I'd always planned to upgrade our prefab fireplace in Michigan (a Majestic WMC42) and with the discounts and (formerly) high propane prices now seemed like a good time.  Here's the original setup:





The lintel height is about 27", which was perfect for the Fireview.  The hearth is a 42" x 20" x 2.25" concrete slab, which is thick enough for the Fireview but not really deep enough for a 20" deep stove with rear controls.  I thought of various ways to extend it, and ultimately decided to slide the slab forward 8" onto posts.  This would let me keep the existing stonework intact and visible and minimize the new stonework.  Luckily it turned out that the slab was mostly just sitting there, it was glued to what looked to be at least two layers of micore or similar underneath but that pulled off without my even noticing it at first.  The new space behind the slabs I figured I'd fill with rocks from the beach, and wrap the posts with same.  

Here the slab is pulled out onto 4 4x4 posts, which I glued and screwed into the floor with two-headed screws.  I wrapped them with metal lath and did a scratch coat, and put down a layer on top to level and attach the slab.  I framed the 8" gap with oak to match the existing trim and lined the gap with lath:





Here the rear rocks are mortared in.  The mortar is still wet and dark here, it wound up drying lighter than I expected:





The WMC42 is the rare prefab that has a proper class-A HT2100-rated chimney, CFM's 8" ID triple-wall "type S" or "S8" chimney, also used on the Sequoia EPA fireplaces.  I decided to start with the cheap route and do a direct connect; if I had draft problems I could always run a liner later.  Here's the blockoff plate, I went a little nuts with the screws because the top of the fireplace was a little warped:





And finally, some different views of the finished product with the stone on the posts:












Notice that I pulled the stove out past the mantle, hopefully this avoids the need for a shield.  (The wife doesn't want a shield.)  I also put a pipe shield on the horizontal run of pipe and angled the shield up towards the stove so that the hot air comes out past the mantle.   I don't currently have any additional hearth protection in front of the stove; Woodstock told me that the 10" height of the hearth counts for the 8" I need in front.  I couldn't find that anywhere else but if anyone knows let me know. 

*EDIT*  Here's the fireplace painted metallic gray to match the stove and pipe.





I've done 4 fires in the Fireview so far.  I've had zero draft problems, even with the first break-in fire when it was 75 degrees out.  Everything they say about this stove is true.  A single load of tiny splits goes forever and the stone stays hot longer than that.  I've only had the top up to about 450, so it still has an extra gear or two to show me in the winter.  With all the shielding the stone surround and the metal fireplace don't get very hot, and I can even run the fireplace blower if I want, which will dump any heat from the fireplace and just happens to blow right across the top of the stove to boot.


----------



## Bobbin (Aug 2, 2009)

Hey, that came out great.  I like the way you've repeated the fieldstone on the supporting posts under the hearth.  Would there be any way you could paint the black surround of the opening in a grey tone to make it recede and mimize the contrast with your beautiful stove?


----------



## savageactor7 (Aug 2, 2009)

Holy Cow DiscoInferno I bet you guys talked about that stove v. insert over many times before there was an agreement. 

You're gonna love the difference in heat output to.

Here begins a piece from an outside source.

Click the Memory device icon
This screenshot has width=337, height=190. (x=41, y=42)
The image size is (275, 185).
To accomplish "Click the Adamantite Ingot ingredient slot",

I suppose if you always use the side door that heath would do but even cleaning the glass in the morning sparks could damage your floor. My wife would insist more of a heath and that would be that...she's the inside boss. All in all a lovely installation.


----------



## BrotherBart (Aug 2, 2009)

savageactor7 said:
			
		

> ...but even cleaning the glass in the morning sparks could damage your floor.



Won't happen. There is no front door on the Fireview.


----------



## DiscoInferno (Aug 2, 2009)

Bobbin said:
			
		

> Hey, that came out great.  I like the way you've repeated the fieldstone on the supporting posts under the hearth.  Would there be any way you could paint the black surround of the opening in a grey tone to make it recede and mimize the contrast with your beautiful stove?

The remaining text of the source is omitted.